As explained, the purpose of this blog is to act as a record of my experience working as a care assistant in nursing homes for the elderly. I do this work through an agency – that is, I am employed by a company that specialises in providing healthcare staff to hospitals, nursing homes, private individuals, etc. It wasn’t the most challenging job to get. The initial process entailed the completion of an application form, followed by a very informal interview at the agency’s office. The interview consisted primarily of a glance through my application form, questions about my experience (minimal, in a voluntary capacity, in a different country and involving activity coordination rather than physical care) and work preferences (whether I wanted to work with the elderly, or with young people with learning disabilites, in private homes or a group residential setting). I was briefly asked why I had chosen to work in care, but this was a cursory enquiry – I certainly didn’t get the impression that there was a right or wrong answer to this question, and it seems that someone would have to make a very poor first impression to be turned down for care work. I may be wrong – perhaps my motivation was obviously genuine and didn’t require very much interrogation. Perhaps those with more suspect or apathetic motives are questioned more closely, but I doubt it.

Recruitment is a business – even if within the apparently noble realm of healthcare; the more employees an agency has on the books, the more it can supply and the more it earns. It doesn’t pay to scrutinise applicants too closely.

[Collection entries]
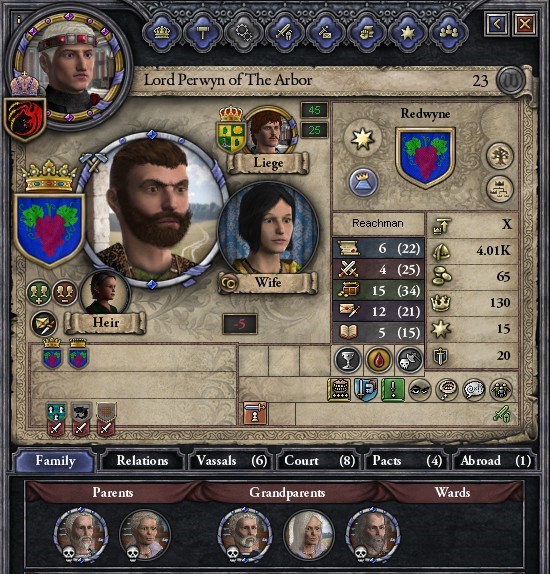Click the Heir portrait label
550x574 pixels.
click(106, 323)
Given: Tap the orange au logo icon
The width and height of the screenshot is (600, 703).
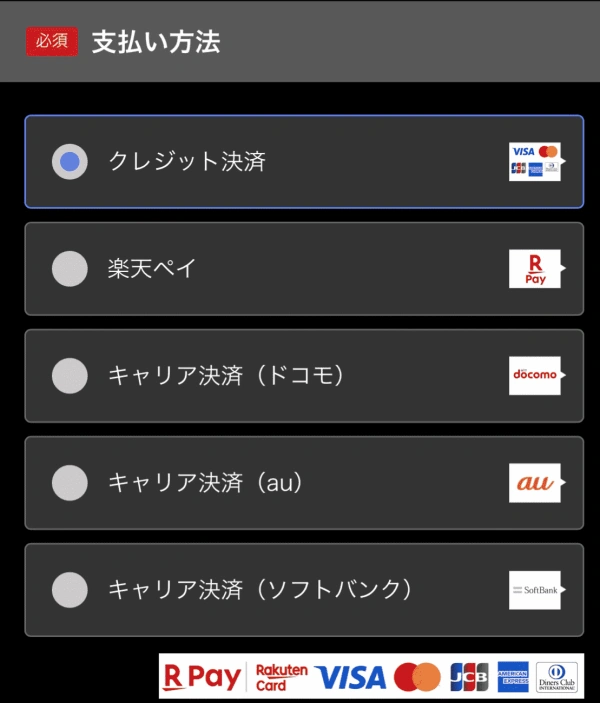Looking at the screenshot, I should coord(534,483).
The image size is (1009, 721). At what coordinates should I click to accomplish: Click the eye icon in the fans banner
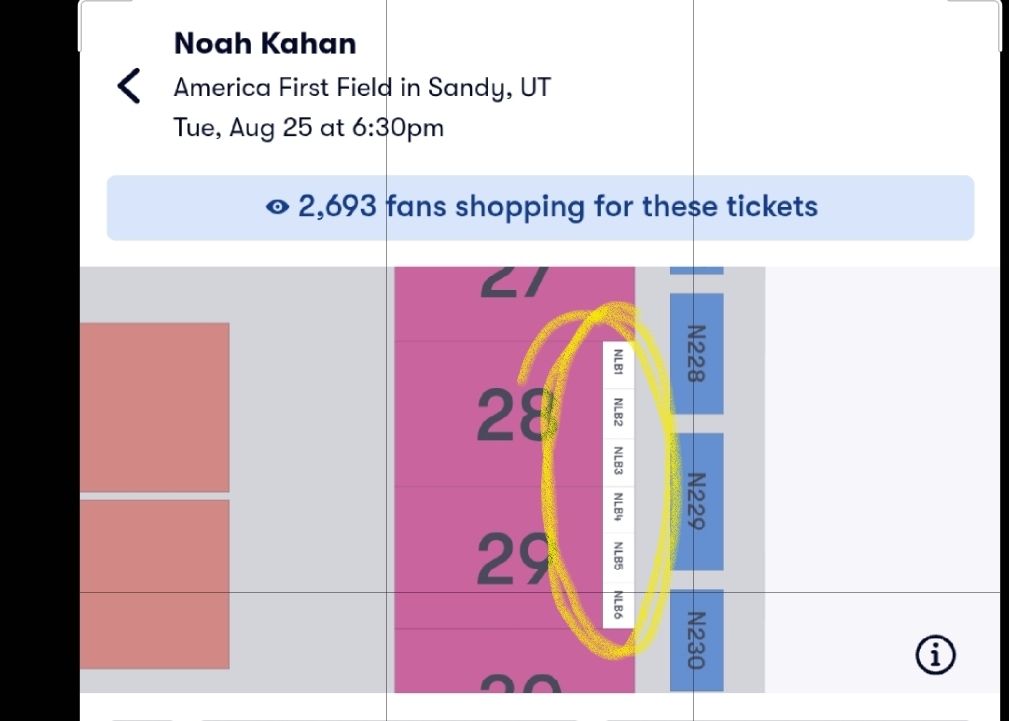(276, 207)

---

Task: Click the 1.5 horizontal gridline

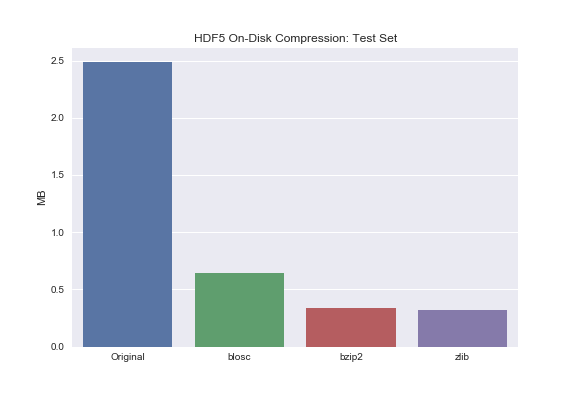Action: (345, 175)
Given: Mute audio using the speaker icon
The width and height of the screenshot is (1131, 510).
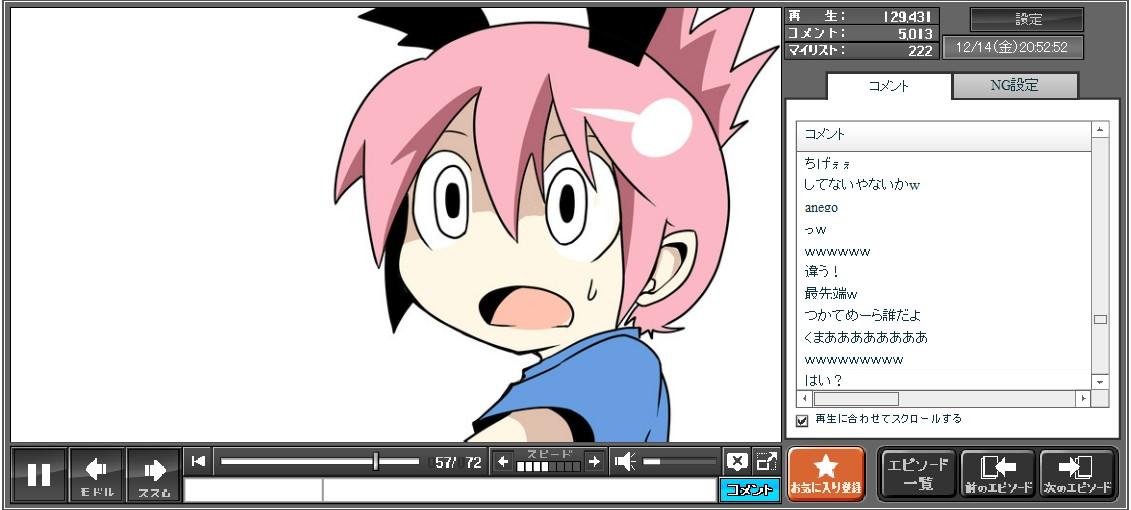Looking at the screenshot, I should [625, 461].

[Tasks for this exercise]
a - Name every kind of place or client that the care agency text says the agency supplies healthcare staff to.
b - Repeat word for word the part of the care agency text that opens with the words containing "Recruitment is a" and closes with "applicants too closely.".
c - For each statement, say yes or no according to the care agency text, and back it with a quote: (i) The interview was held at the agency's office. (ii) The writer's earlier experience involved physical care. (iii) The writer thinks it benefits an agency to look very closely at applicants.

[Answers in order]
a - Hospitals, nursing homes, private individuals.

b -
Recruitment is a business – even if within the apparently noble realm of healthcare; the more employees an agency has on the books, the more it can supply and the more it earns. It doesn’t pay to scrutinise applicants too closely.

c -
(i) Yes: "a very informal interview at the agency’s office"
(ii) No: "involving activity coordination rather than physical care"
(iii) No: "It doesn’t pay to scrutinise applicants too closely."